The Counterculture Magazine of the ’60s Described as ‘Google in Paperback’
Back in the 1960s, before Google, Wikipedia, and the internet, a cobbled-together magazine called the Whole Earth Catalog changed the world with its ideas and inspired the technologies we rely on today.
In 1966, a biologist named Stewart Brand launched a public appeal asking NASA to release a photo rumored to have been taken of the Earth from space. Brand embarked on the mission after an LSD trip in which he thought he could see the curvature of the planet, and he believed this image of the “whole Earth” would inspire a shared sense of destiny in humanity. His ideas would go on to shape the thinking of some of technology’s most influential entrepreneurs.
According to Andrew Kirk’s 2007 book Counterculture Green: The Whole Earth Green and American Environmentalism, Brand believed there was a hunger among the hippie movement for renovating America’s industrial society during the ’60s and began projects attempting to address this desire.
Brand’s first move was to start the “Whole Earth Truck Store,” a 1963 Dodge truck which he toured around communes with his wife in 1968. The truck, which acted as a tool shop and a mobile education service, eventually became a store in Menlo Park, California, now the heart of Silicon Valley. From there, Brand decided to create a larger version of his tool catalog to bring his store and findings to the masses.
The first issue of the Whole Earth Catalog was published in 1968. The opening page of the 1969 Catalog laid out the purpose of the publication, which appeared in its initial iteration as part encyclopedia, part how-to instruction book, life guide, and collection of reviews and opinions about subjects ranging from physics to goat husbandry.
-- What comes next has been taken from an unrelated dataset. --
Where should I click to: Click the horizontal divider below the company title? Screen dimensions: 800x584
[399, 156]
“We are as gods and might as well get good at it,” the magazine read. “So far, remotely done power and glory—as via government, big business, formal education, church—has succeeded to the point where gross defects obscure actual gains. In response to this dilemma and to these gains a realm of intimate, personal power is developing—power of the individual to conduct his own education, find his own inspiration, shape his own environment, and share his adventure with whoever is interested. Tools that aid this process are sought and promoted by the Whole Earth Catalog.”
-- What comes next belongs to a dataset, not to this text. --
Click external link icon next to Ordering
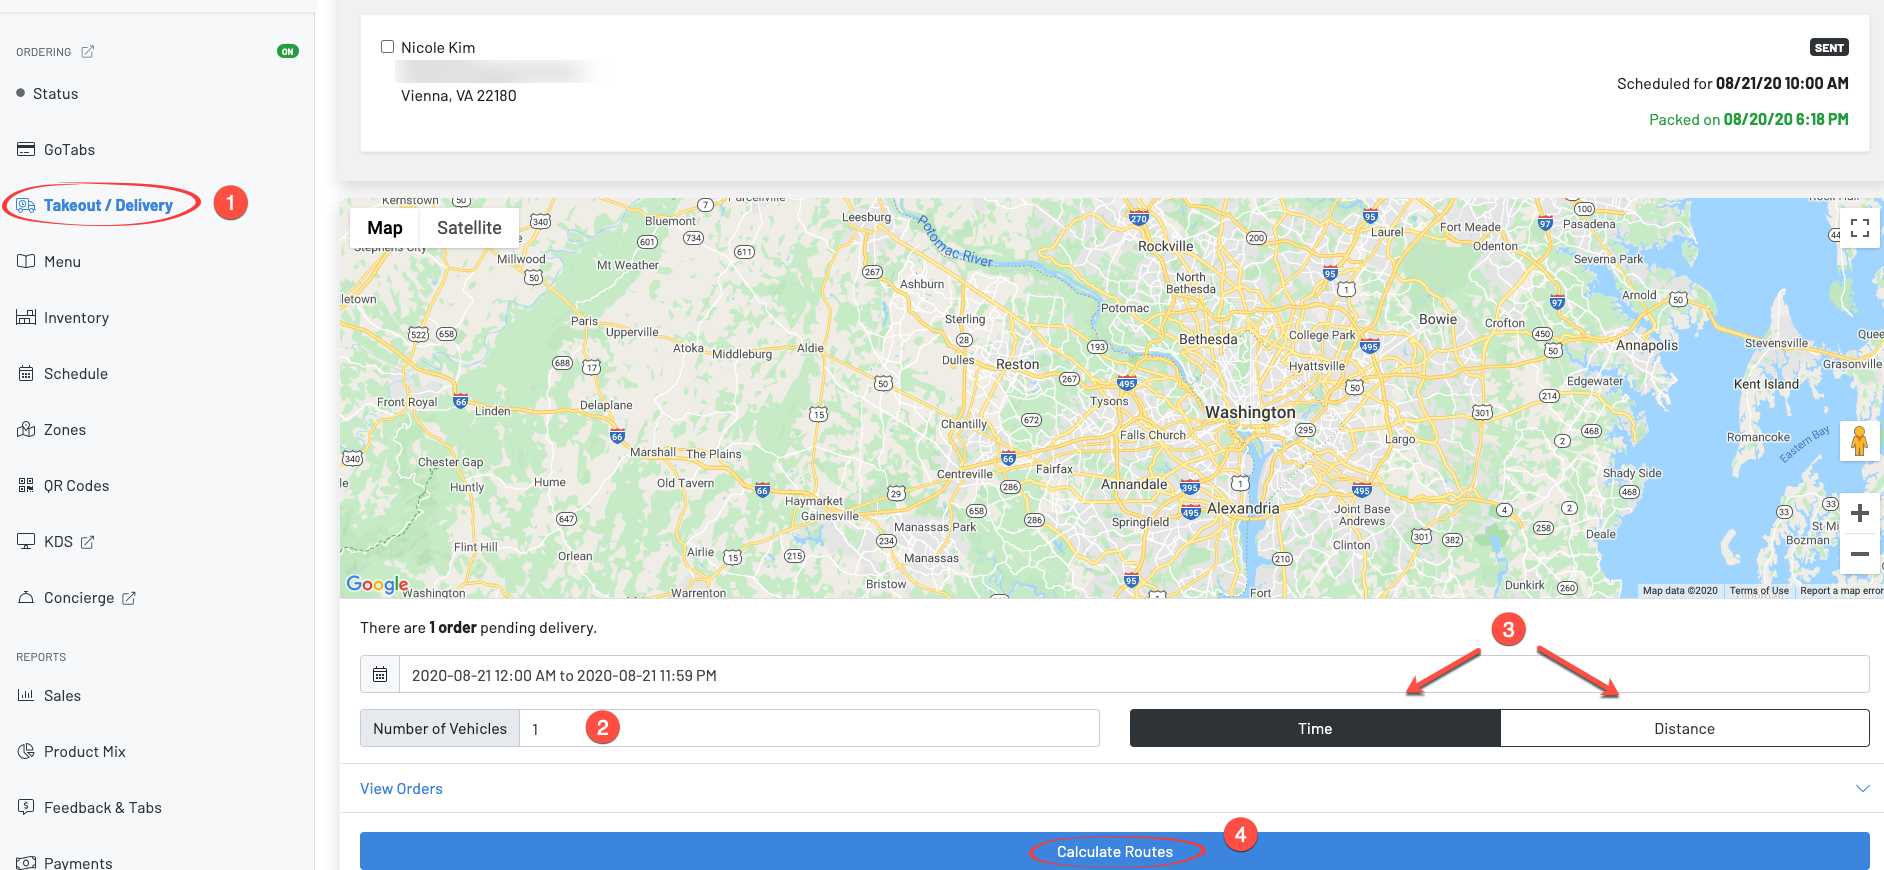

Just prior to starting the Catalog, Brand had attended what was described as “the mother of all demos,” when the world was shown the potential power of computers. Douglas Engelbart, an American engineer and early computer and internet pioneer, wowed an audience of computer scientists with the first computer mouse, teleconferencing, word processing, and interactive computing.
Brand, who had a habit of being in the right place at the right time, was operating the camera and consulting on the presentation. He was subsequently the first person to use the phrase “personal computer” and was an early advocate for the role of computers in the new world. This link with computing would create possibly the most lasting legacy of the publication.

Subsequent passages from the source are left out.